この工程で使う塩分濃度によって、最終的な味わいが大きく変わります。
・標準的な塩サンマ:3~5%程度の塩分
・強めに漬けられた塩サンマ:7~10%の塩分
つまり、「やたら塩辛いサンマ」は、強塩加工されたものである可能性が高いのです。
1-2 保存性を高めるための強塩処理
昔は冷蔵・冷凍設備が十分でなかったため、魚の保存手段として「強めの塩漬け」が一般的でした。
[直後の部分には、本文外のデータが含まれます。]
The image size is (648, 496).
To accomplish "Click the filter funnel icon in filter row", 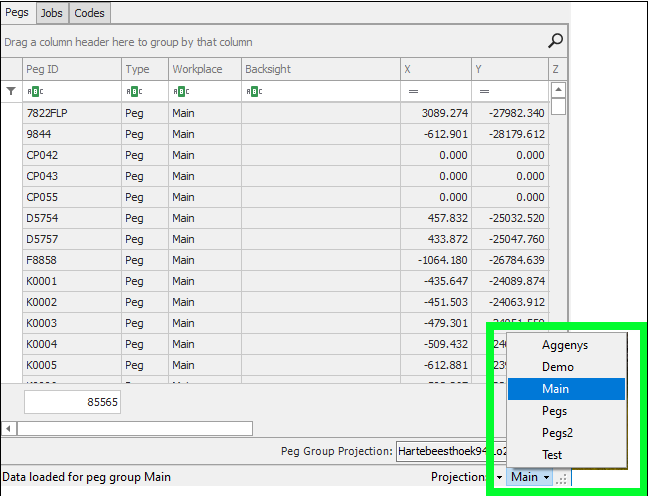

その名残で、今でも一部の加工業者は日持ちを重視して塩分を強くしている場合があります。
1-3 古い魚ではない
「塩辛い=古い」という誤解を持つ人もいますが、必ずしもそうではありません。
むしろ、塩分が強いものは保存が効くため、古さを感じにくいケースもあります。
◆ 2. 塩分量と健康への影響
塩サンマは加工品であるため、通常の生サンマよりも塩分が多く含まれます。
・一般的な塩サンマ1尾あたりの塩分:約2~3g
・強塩サンマでは4~5gを超えることも
日本人の1日の塩分摂取目安は男性7.5g、女性6.5g程度とされているため、強塩のサンマ1尾で1日の半分以上の塩分を摂ってしまうこともあります。
◆ 3. 塩辛さと美味しさの関係
3-1 脂がのっているかで変わる
・脂の少ない痩せたサンマに強塩をすると「ただ塩辛いだけ」になりやすい。
・脂がのった旬のサンマに軽く塩をすると、旨味が引き立ち美味しく感じる。
3-2 バランスの取れた塩加減が美味しさの決め手
・塩が薄すぎると生臭さが残る
・塩が強すぎると塩辛さばかりが前面に出る
→ ほどよい「中塩(3~5%)」が最も美味しく食べられる塩加減といえます。
◆ 4. 塩サンマを美味しく食べる工夫
・塩抜きする
焼く前に軽く水で洗い流す、または30分ほど塩水に浸けて調整すると塩分が和らぐ。
・大根おろしを添える
塩辛さを中和し、さっぱりと食べられる。
・ご飯と一緒に食べる
強塩のサンマは「ご飯のおかず」として割り切れば美味しくいただける。
◆ まとめ
・塩サンマがやたら塩辛いのは「長期間保存された古い魚」ではなく、強めの塩漬け加工によるもの。
・塩分濃度が高いものは日持ちはするが、美味しさは「しょっぱさ優先」になりやすい。
・美味しく食べるなら、脂ののった旬のサンマに中塩程度が理想。
・塩分過多に注意しつつ、大根おろしや塩抜きで調整することで美味しく楽しめる。